O que fazer
Reescreva todos os registros abaixo trocando "Instruction" por "Directive" e sem alterar mais nada.

Registros a processar
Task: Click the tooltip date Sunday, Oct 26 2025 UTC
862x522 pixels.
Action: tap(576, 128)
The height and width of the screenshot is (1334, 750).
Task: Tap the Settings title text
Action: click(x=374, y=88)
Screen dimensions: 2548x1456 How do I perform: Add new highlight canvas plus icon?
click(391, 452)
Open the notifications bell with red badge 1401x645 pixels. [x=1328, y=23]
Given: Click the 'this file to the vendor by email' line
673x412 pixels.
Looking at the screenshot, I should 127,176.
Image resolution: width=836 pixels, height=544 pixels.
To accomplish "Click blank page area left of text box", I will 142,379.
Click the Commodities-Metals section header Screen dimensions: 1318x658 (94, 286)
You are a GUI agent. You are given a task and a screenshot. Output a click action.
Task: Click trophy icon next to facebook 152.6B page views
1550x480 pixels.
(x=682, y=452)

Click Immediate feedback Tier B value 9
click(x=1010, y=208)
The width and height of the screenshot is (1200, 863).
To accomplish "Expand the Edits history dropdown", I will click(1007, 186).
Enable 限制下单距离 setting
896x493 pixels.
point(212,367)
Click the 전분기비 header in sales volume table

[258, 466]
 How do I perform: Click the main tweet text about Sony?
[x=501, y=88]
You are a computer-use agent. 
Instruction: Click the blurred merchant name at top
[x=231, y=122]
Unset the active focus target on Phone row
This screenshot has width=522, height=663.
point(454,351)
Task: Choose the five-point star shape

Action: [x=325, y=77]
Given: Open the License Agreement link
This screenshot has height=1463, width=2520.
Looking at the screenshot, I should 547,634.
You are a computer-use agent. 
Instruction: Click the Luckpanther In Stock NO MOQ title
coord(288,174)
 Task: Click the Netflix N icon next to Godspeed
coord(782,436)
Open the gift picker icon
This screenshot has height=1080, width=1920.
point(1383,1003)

Resolução
Task: Click the tooltip date Sunday, Oct 26 2025 UTC
862x522 pixels.
Action: tap(576, 128)
The height and width of the screenshot is (1334, 750).
Task: Tap the Settings title text
Action: click(x=374, y=88)
Screen dimensions: 2548x1456 How do I perform: Add new highlight canvas plus icon?
click(391, 452)
Open the notifications bell with red badge 1401x645 pixels. [x=1328, y=23]
Given: Click the 'this file to the vendor by email' line
673x412 pixels.
Looking at the screenshot, I should 127,176.
Image resolution: width=836 pixels, height=544 pixels.
To accomplish "Click blank page area left of text box", I will 142,379.
Click the Commodities-Metals section header Screen dimensions: 1318x658 (94, 286)
You are a GUI agent. You are given a task and a screenshot. Output a click action.
Task: Click trophy icon next to facebook 152.6B page views
1550x480 pixels.
(x=682, y=452)

Click Immediate feedback Tier B value 9
click(x=1010, y=208)
The width and height of the screenshot is (1200, 863).
To accomplish "Expand the Edits history dropdown", I will click(1007, 186).
Enable 限制下单距离 setting
896x493 pixels.
point(212,367)
Click the 전분기비 header in sales volume table

[258, 466]
 How do I perform: Click the main tweet text about Sony?
[x=501, y=88]
You are a computer-use agent. 
Directive: Click the blurred merchant name at top
[x=231, y=122]
Unset the active focus target on Phone row
This screenshot has width=522, height=663.
point(454,351)
Task: Choose the five-point star shape

Action: [x=325, y=77]
Given: Open the License Agreement link
This screenshot has height=1463, width=2520.
Looking at the screenshot, I should 547,634.
You are a computer-use agent. 
Directive: Click the Luckpanther In Stock NO MOQ title
coord(288,174)
 Task: Click the Netflix N icon next to Godspeed
coord(782,436)
Open the gift picker icon
This screenshot has height=1080, width=1920.
point(1383,1003)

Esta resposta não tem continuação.